▶ Prompt
All lines holding the word "legend" should be located in the records and copied.
*** Record extracts Section Begins ***
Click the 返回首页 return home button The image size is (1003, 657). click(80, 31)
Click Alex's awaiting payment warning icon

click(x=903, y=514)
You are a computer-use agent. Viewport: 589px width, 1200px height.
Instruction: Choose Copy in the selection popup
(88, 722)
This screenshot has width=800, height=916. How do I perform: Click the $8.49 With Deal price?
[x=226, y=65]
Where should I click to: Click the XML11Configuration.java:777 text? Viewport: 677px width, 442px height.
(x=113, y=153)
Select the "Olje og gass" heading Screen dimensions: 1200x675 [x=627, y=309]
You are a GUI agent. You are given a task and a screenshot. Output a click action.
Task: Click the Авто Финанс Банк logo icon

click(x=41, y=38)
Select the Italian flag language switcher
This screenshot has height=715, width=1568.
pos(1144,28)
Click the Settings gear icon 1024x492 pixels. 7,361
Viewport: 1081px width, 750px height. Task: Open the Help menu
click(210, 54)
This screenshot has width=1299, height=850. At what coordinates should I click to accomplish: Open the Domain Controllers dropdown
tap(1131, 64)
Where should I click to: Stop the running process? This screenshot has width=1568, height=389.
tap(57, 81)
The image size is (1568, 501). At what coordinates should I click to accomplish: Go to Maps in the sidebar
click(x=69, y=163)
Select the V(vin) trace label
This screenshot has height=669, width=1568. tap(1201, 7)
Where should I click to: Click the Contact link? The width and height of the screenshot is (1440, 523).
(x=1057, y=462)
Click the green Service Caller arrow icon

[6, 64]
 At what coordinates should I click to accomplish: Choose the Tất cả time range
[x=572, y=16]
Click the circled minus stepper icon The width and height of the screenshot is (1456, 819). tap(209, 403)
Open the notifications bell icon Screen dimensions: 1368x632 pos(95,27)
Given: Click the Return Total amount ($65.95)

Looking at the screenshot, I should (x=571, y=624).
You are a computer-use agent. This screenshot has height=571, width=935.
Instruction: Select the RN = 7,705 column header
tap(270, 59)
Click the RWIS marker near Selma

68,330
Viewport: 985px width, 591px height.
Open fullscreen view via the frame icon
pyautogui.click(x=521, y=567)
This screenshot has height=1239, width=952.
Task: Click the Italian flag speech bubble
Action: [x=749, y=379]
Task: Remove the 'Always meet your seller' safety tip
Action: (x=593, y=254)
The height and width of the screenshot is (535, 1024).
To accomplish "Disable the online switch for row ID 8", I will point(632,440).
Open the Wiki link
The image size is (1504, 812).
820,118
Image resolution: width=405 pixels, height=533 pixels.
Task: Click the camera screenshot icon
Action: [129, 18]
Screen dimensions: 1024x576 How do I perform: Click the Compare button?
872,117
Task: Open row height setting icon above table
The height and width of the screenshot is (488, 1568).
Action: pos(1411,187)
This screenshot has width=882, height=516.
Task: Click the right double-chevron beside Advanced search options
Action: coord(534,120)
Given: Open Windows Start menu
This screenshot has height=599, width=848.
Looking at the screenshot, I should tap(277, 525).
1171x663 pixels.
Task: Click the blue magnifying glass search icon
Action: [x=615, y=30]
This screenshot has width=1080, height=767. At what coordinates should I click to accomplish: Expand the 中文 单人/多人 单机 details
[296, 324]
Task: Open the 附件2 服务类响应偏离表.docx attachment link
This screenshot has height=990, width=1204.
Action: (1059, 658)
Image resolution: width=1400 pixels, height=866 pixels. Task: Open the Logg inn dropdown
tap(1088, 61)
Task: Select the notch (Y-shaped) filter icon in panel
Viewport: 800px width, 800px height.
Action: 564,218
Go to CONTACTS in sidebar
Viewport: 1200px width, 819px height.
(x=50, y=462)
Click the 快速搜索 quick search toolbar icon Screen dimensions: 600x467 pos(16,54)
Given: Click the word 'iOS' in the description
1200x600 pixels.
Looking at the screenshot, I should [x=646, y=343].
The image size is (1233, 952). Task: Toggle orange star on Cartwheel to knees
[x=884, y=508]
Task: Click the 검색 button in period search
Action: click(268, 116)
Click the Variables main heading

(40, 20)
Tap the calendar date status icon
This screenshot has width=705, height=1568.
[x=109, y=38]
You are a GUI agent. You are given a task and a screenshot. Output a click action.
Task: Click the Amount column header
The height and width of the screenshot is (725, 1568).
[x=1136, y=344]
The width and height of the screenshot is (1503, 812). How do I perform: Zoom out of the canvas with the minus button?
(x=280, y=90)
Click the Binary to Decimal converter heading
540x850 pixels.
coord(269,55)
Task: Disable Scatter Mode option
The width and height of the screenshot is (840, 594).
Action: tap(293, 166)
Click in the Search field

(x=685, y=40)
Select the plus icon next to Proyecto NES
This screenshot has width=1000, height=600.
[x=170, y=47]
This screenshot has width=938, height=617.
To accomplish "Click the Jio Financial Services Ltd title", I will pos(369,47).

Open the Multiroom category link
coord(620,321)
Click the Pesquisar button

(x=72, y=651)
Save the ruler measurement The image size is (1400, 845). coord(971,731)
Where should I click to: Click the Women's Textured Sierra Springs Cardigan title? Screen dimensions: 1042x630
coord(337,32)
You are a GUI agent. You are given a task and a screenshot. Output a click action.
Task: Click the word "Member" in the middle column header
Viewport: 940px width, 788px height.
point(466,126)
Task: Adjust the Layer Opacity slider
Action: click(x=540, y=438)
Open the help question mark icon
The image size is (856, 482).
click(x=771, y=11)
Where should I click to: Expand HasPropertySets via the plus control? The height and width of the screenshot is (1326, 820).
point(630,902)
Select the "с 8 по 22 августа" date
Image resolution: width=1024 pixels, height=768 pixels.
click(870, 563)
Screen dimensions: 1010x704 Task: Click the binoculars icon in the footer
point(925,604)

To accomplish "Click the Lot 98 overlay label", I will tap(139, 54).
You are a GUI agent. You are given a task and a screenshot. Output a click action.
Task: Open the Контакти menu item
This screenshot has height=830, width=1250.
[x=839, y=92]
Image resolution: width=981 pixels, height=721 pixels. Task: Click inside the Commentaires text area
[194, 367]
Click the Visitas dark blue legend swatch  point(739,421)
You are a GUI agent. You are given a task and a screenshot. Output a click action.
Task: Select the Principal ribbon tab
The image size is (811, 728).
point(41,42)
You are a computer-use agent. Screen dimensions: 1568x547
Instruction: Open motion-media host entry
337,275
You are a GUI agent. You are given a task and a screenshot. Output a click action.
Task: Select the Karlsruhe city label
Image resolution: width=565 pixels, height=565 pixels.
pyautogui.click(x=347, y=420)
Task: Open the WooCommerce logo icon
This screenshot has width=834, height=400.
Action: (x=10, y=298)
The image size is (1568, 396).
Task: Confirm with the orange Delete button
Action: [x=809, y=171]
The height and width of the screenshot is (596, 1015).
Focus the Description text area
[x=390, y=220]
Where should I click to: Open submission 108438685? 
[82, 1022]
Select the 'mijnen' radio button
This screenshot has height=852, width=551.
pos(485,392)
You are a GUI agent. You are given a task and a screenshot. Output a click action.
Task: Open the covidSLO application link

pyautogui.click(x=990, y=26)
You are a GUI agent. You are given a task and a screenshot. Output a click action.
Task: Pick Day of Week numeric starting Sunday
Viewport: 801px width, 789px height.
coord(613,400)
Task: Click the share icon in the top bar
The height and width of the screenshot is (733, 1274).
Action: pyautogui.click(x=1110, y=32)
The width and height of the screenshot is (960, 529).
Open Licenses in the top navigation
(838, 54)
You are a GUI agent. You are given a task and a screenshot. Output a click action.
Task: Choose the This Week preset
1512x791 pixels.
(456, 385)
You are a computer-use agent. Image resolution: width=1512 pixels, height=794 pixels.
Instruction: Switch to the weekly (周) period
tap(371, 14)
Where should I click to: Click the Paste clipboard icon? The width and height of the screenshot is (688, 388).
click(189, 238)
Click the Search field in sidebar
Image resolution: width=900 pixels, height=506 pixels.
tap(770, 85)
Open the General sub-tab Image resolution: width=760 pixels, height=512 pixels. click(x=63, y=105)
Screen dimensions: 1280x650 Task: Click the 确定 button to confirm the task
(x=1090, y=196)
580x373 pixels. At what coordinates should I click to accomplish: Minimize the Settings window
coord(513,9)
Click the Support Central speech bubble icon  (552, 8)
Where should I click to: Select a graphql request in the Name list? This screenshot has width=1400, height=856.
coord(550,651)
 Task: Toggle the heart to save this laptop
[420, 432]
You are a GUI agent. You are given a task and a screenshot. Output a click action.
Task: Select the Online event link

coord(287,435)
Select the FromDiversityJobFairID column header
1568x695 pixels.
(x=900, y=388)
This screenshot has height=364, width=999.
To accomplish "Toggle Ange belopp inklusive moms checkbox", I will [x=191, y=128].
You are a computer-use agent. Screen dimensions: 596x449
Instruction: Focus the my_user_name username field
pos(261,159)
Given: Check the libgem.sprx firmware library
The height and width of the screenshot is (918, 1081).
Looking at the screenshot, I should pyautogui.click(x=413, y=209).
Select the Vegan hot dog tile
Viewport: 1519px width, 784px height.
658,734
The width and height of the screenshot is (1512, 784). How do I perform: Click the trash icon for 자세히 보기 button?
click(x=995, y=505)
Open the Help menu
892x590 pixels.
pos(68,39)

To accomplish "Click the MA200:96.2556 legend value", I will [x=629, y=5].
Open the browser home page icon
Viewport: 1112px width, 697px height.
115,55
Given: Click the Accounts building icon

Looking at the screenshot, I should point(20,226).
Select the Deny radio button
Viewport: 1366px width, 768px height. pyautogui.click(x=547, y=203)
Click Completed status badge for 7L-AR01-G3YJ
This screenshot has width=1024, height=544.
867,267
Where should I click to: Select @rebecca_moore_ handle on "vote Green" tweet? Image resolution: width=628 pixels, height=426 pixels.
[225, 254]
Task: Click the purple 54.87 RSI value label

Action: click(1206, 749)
*** Record extracts Section Ends ***
▶ Result below
Click the Visitas dark blue legend swatch  point(739,421)
To accomplish "Click the MA200:96.2556 legend value", I will [x=629, y=5].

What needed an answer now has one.